§ **Exercise**
Reproduce exactly the run of lines that begins with the one containing "688x375 pixels." and ends with the last line of the records, omitting pictures.

== Records for the exercise ==

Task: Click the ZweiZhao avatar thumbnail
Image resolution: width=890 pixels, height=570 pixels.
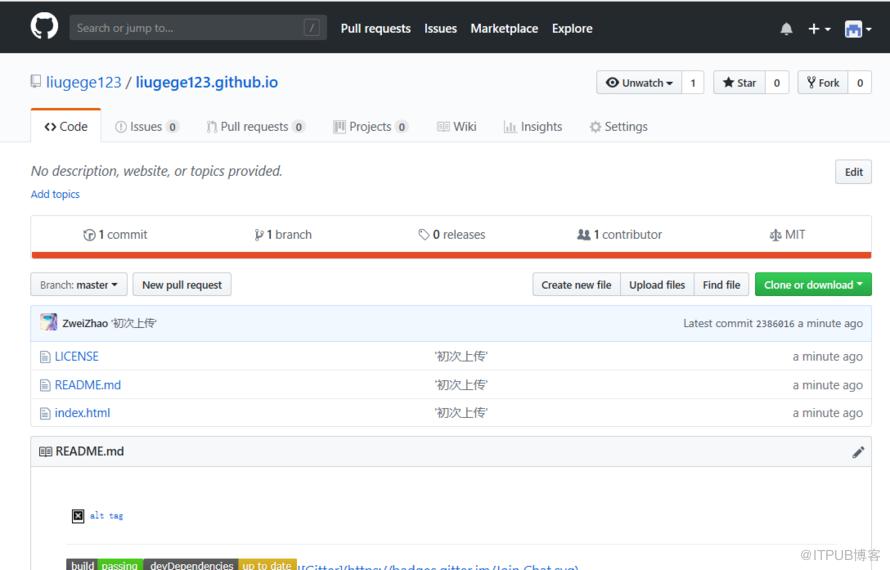Action: 49,322
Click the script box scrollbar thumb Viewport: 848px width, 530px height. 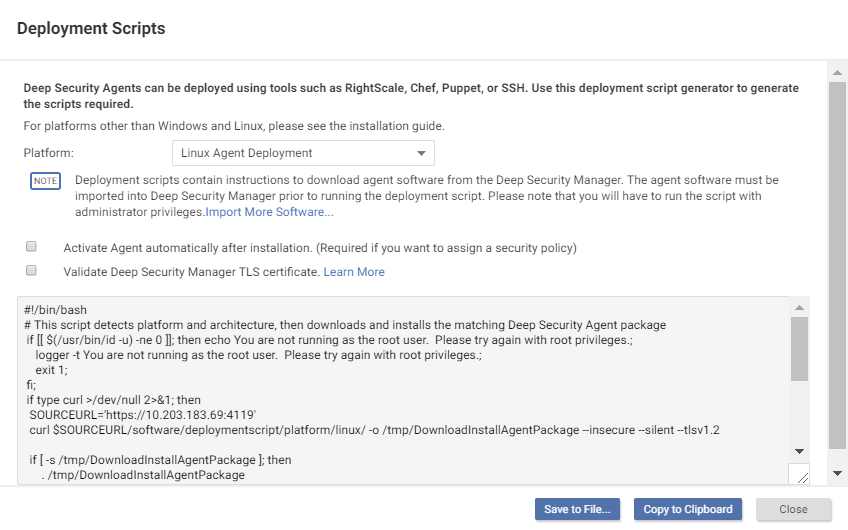799,350
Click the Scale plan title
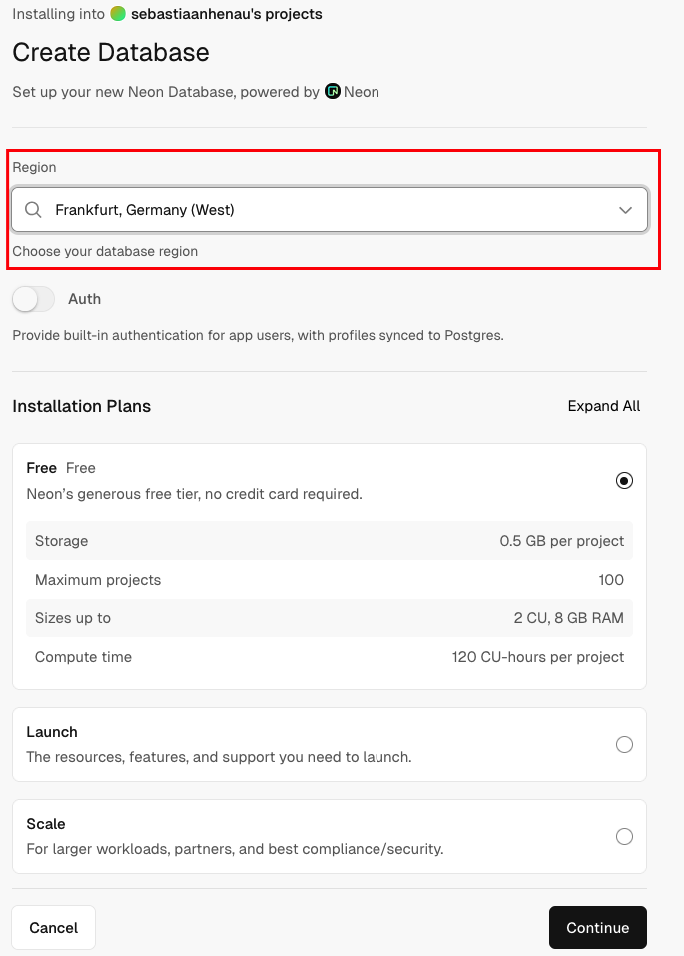684x956 pixels. click(x=46, y=824)
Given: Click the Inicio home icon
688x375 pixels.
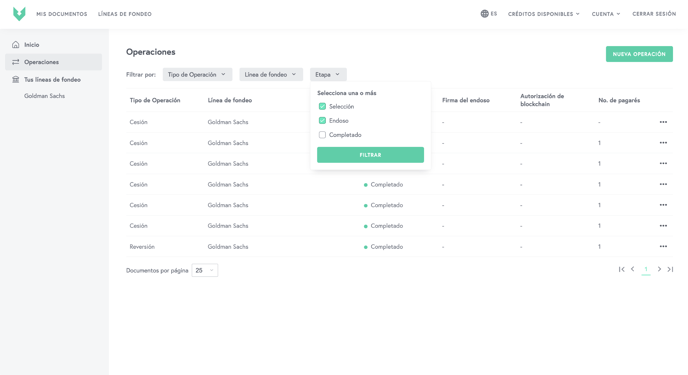Looking at the screenshot, I should pos(16,45).
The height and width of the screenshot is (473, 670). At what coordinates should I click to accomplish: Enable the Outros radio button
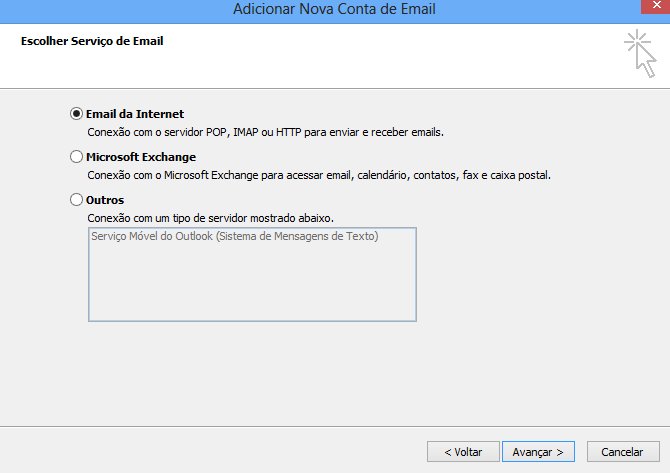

===

§ **Response**
688x375 pixels.
Looking at the screenshot, I should pos(16,45).
The height and width of the screenshot is (473, 670). At what coordinates should I click to accomplish: Enable the Outros radio button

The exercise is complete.